結果は、1stセットをロディックが先取しましたが、逆転でナダルが勝利しました。
そこで感じたことは、サーフェスにも関係しますが(この時はアンツーカーでした)、
テニスでは、特に長丁場の場合、ベースが大事だということです。
大事なゲームの大事なポイントは、よく見ているとスーパーショットでは決まっていません。

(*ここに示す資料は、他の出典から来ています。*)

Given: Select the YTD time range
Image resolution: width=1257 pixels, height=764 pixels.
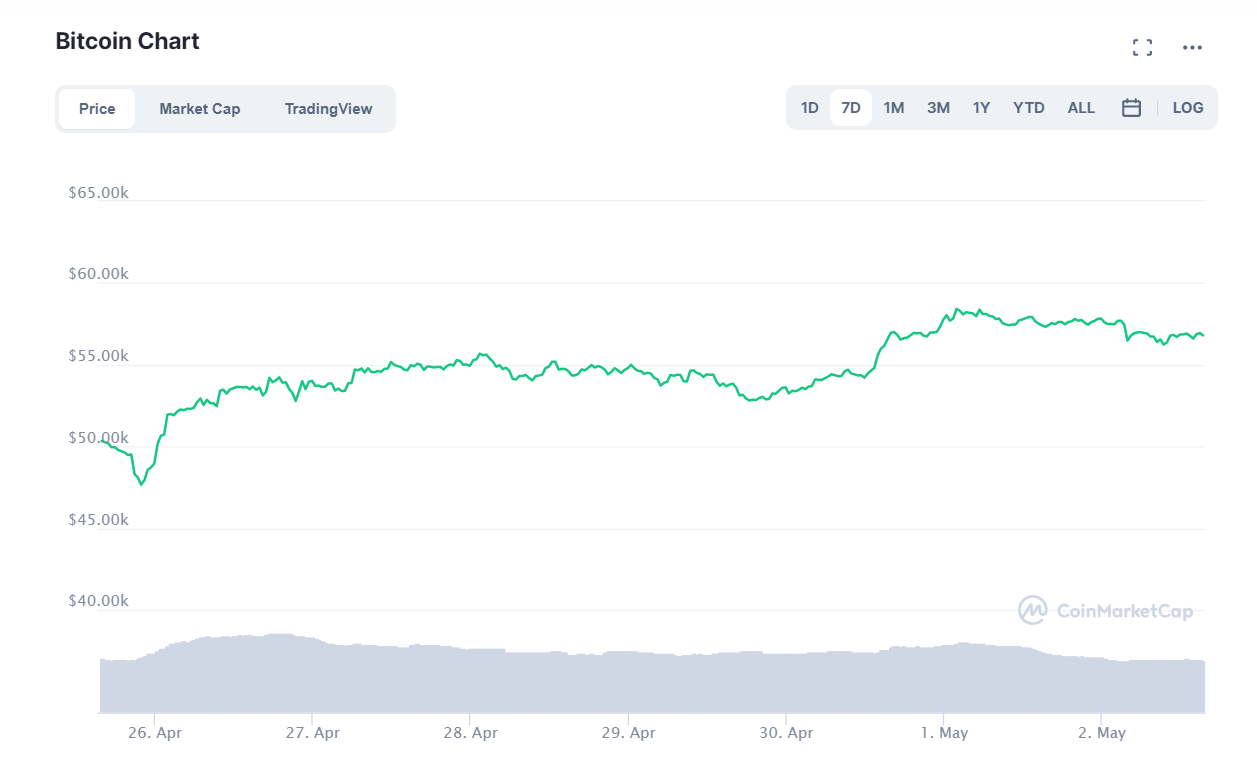Looking at the screenshot, I should coord(1028,107).
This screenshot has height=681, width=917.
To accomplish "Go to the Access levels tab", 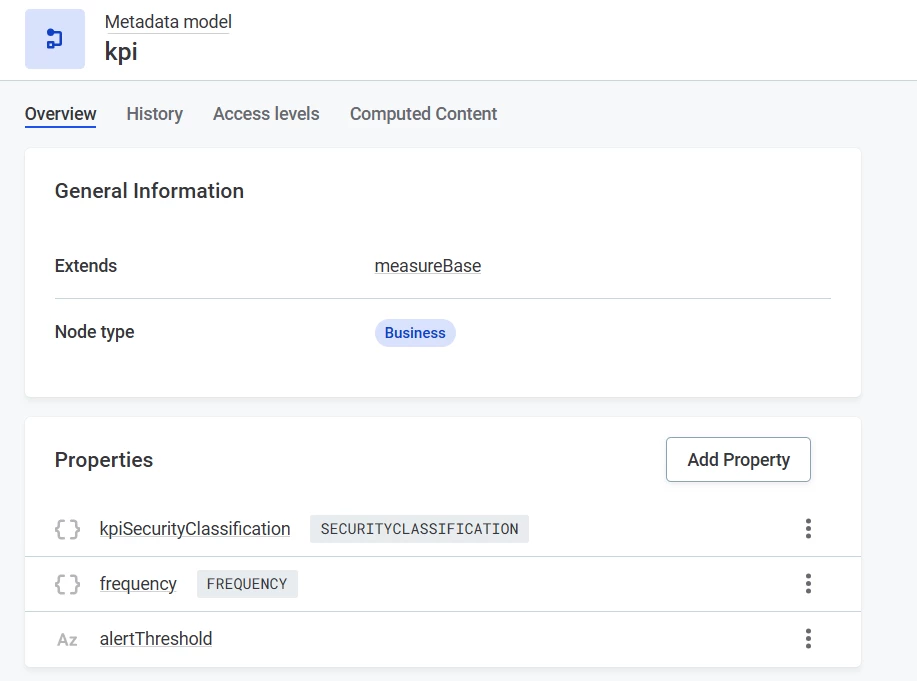I will pyautogui.click(x=266, y=114).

そうした場面では、ミスをした方がゲームを落としているという事実があります。
我々は、このような展開を「何もしない攻撃」と呼んでいます。
打ちじこりという言い方もされますが、簡単に言えば、
セーフティーでアグレッシブなプレーということです。
攻撃をする=リスクが高くなるという矛盾も少しありますが、
セーフティーでアグレッシブというのは、自分の得意なプレーで
強気に攻め続けるということです。

この試合をご覧になった方は、おわかりになると思いますが、
ロディックのスタイルは、ビッグサーブ&ビッグフォアハンドです。
しかし、この試合では1stサーブの確率が悪く、フォアのエースも少ない状況で、
足場の悪いアンツーカーにも関わらずネットラッシュをせざるを得ない状況でした。
しかし、スタイルの変更を余儀なくされる状況でも
相手の実力を認め戦い続けていたところは立派でした。
一方のナダルのスタイルは、スペインドリルでもわかるように、
動いて打って動いて打っての繰返し。この試合でも練習の成果がはっきりと現れ、
ロディックがビッグショットを打とうが、ネットラッシュしようが、
ビハインド・ザ・ボールしてしっかり打つという姿勢を終始崩しませんでした。
結果、自分のスタイルを貫き通したナダルが勝利を収めました。

この試合から学べる事は、
・ロディックの相手を認めて戦い続ける姿勢
・ナダルの自分の力を信じてプレーする姿勢
・自分のスタイルを持つ重要性
最後に
・意外と普通のことが重要である
という事でした。
皆様も、「何もしない攻撃!」してみて下さい。